Activity
Transcribe the following records exactly, images excluded.

══ Information

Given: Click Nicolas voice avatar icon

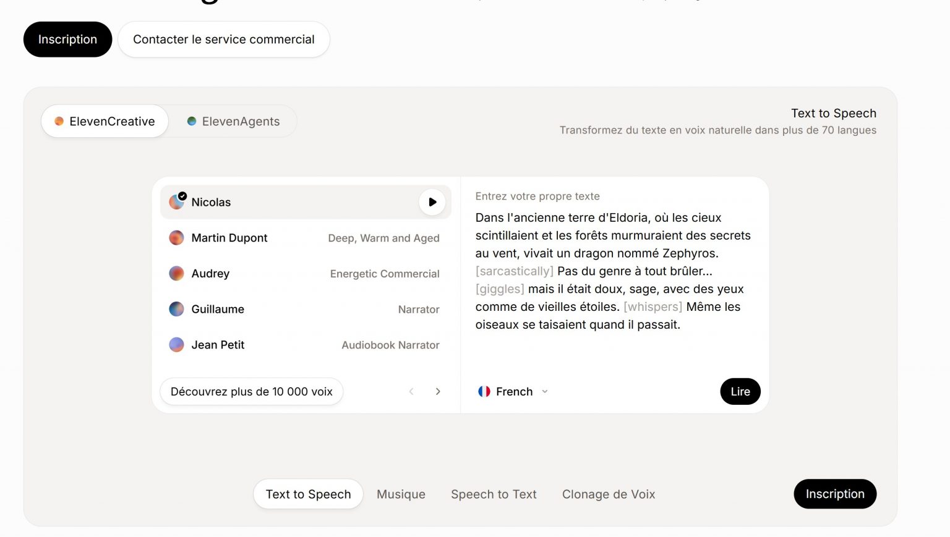Looking at the screenshot, I should pyautogui.click(x=177, y=202).
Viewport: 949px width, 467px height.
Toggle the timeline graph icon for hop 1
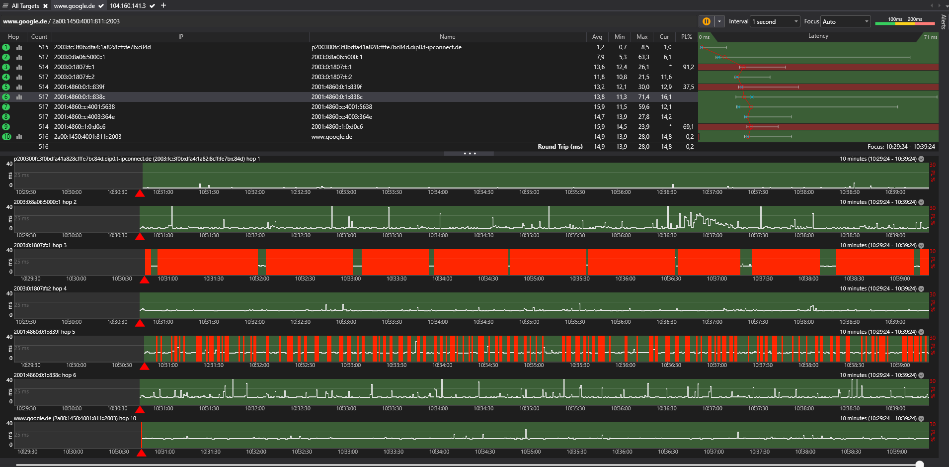pos(19,47)
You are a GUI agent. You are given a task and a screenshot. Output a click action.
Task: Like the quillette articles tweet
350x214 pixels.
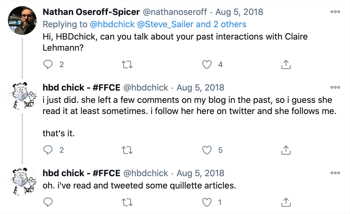[x=207, y=202]
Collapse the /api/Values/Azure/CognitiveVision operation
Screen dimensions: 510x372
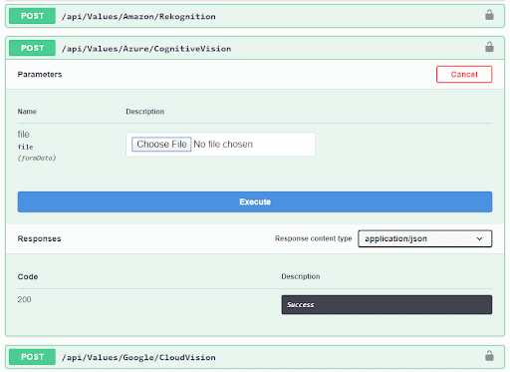tap(146, 49)
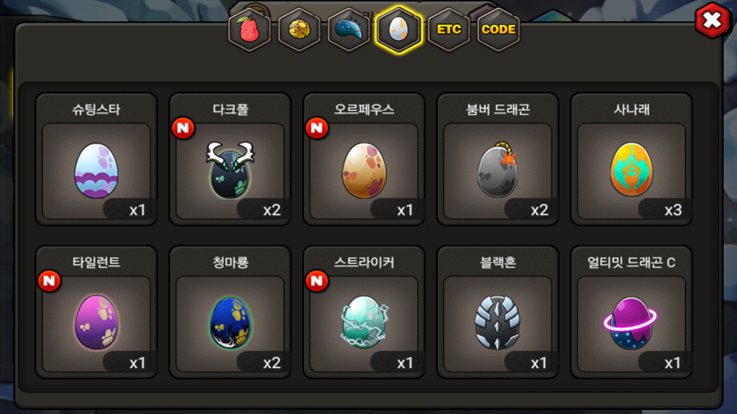Choose the 청마룡 blue egg
Viewport: 737px width, 414px height.
tap(230, 312)
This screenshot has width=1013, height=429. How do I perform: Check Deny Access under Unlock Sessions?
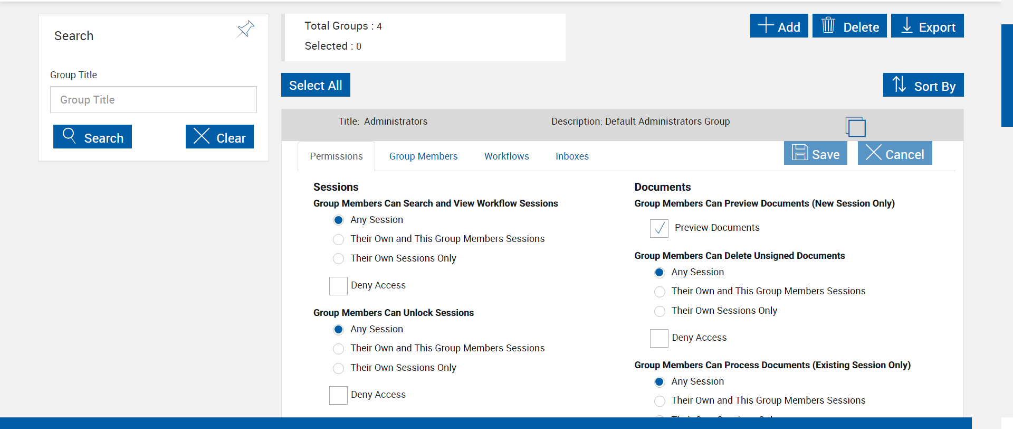(338, 395)
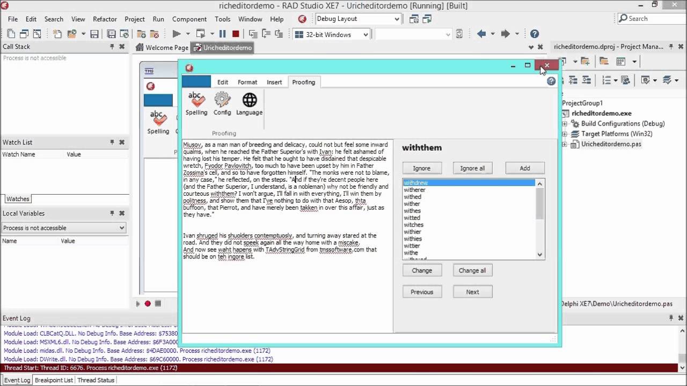Click the Ignore all button

(472, 168)
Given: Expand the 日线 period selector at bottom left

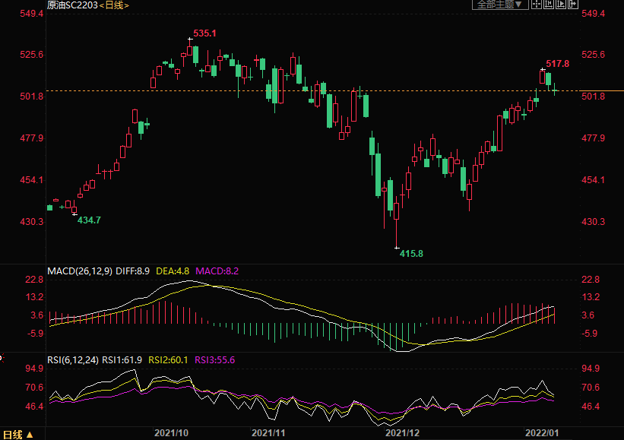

════

Response for this exercise
Given: Click Nicolas voice avatar icon

Looking at the screenshot, I should pyautogui.click(x=177, y=202).
Viewport: 949px width, 467px height.
Toggle the timeline graph icon for hop 1
pos(19,47)
You are a GUI agent. You are given a task and a screenshot. Output a click action.
Task: Like the quillette articles tweet
350x214 pixels.
[x=207, y=202]
Collapse the /api/Values/Azure/CognitiveVision operation
Screen dimensions: 510x372
tap(146, 49)
Choose the 청마룡 blue egg
Viewport: 737px width, 414px height.
tap(230, 312)
This screenshot has width=1013, height=429. How do I perform: Check Deny Access under Unlock Sessions?
(338, 395)
Click the Ignore all button

(472, 168)
Given: Expand the 日线 period selector at bottom left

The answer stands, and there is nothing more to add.